▸ **TASK TO COMPLETE**
Convert the listing below into a JSON list of strings, one string per line, skipping blank lines and leaving out the pictures.

• • • •

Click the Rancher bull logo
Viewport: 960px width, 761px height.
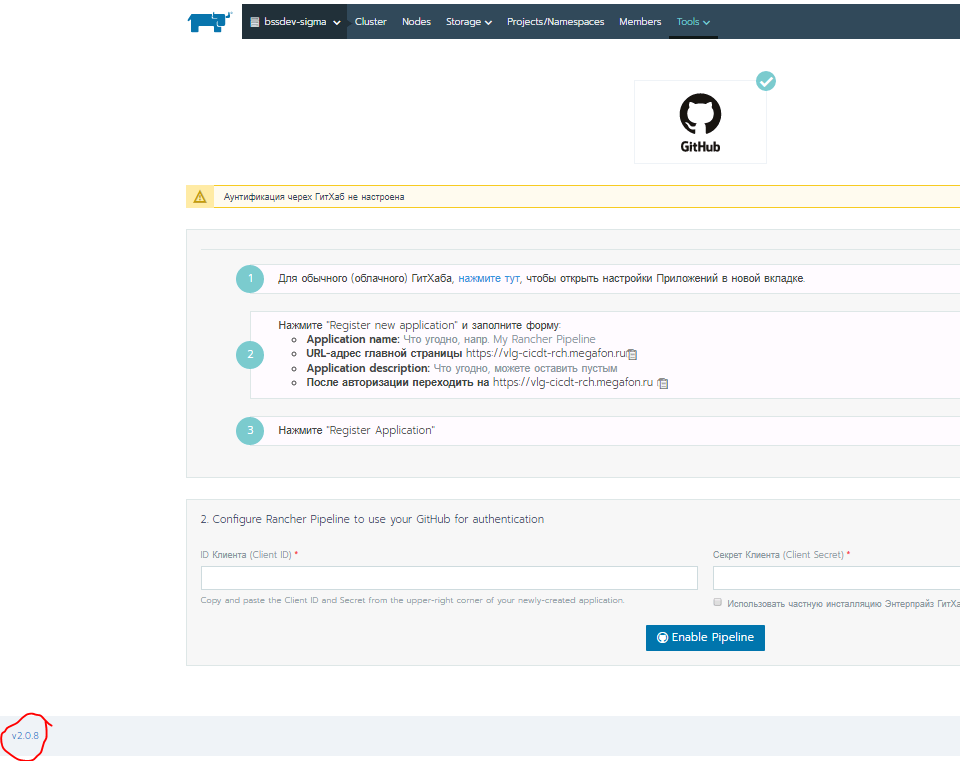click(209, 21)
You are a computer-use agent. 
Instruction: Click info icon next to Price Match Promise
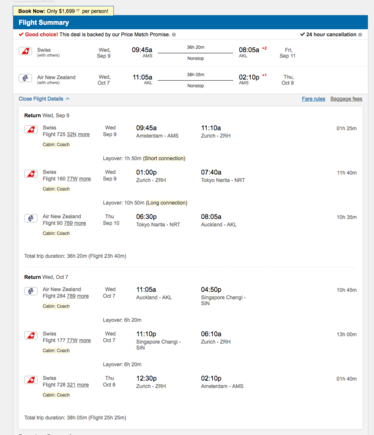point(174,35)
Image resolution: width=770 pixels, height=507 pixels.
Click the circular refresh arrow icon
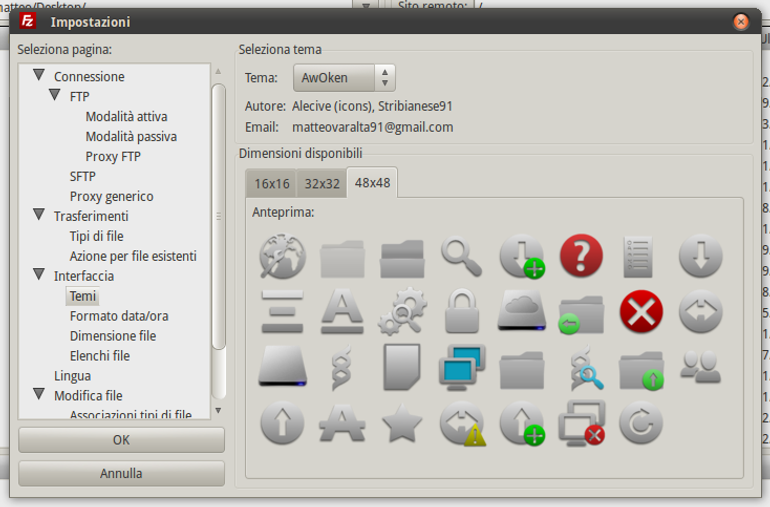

• • • •

▸ **RESULT OF THE EXERCISE**
[
  "Click the Rancher bull logo",
  "Viewport: 960px width, 761px height.",
  "click(209, 21)",
  "You are a computer-use agent. ",
  "Instruction: Click info icon next to Price Match Promise",
  "point(174,35)",
  "Image resolution: width=770 pixels, height=507 pixels.",
  "Click the circular refresh arrow icon"
]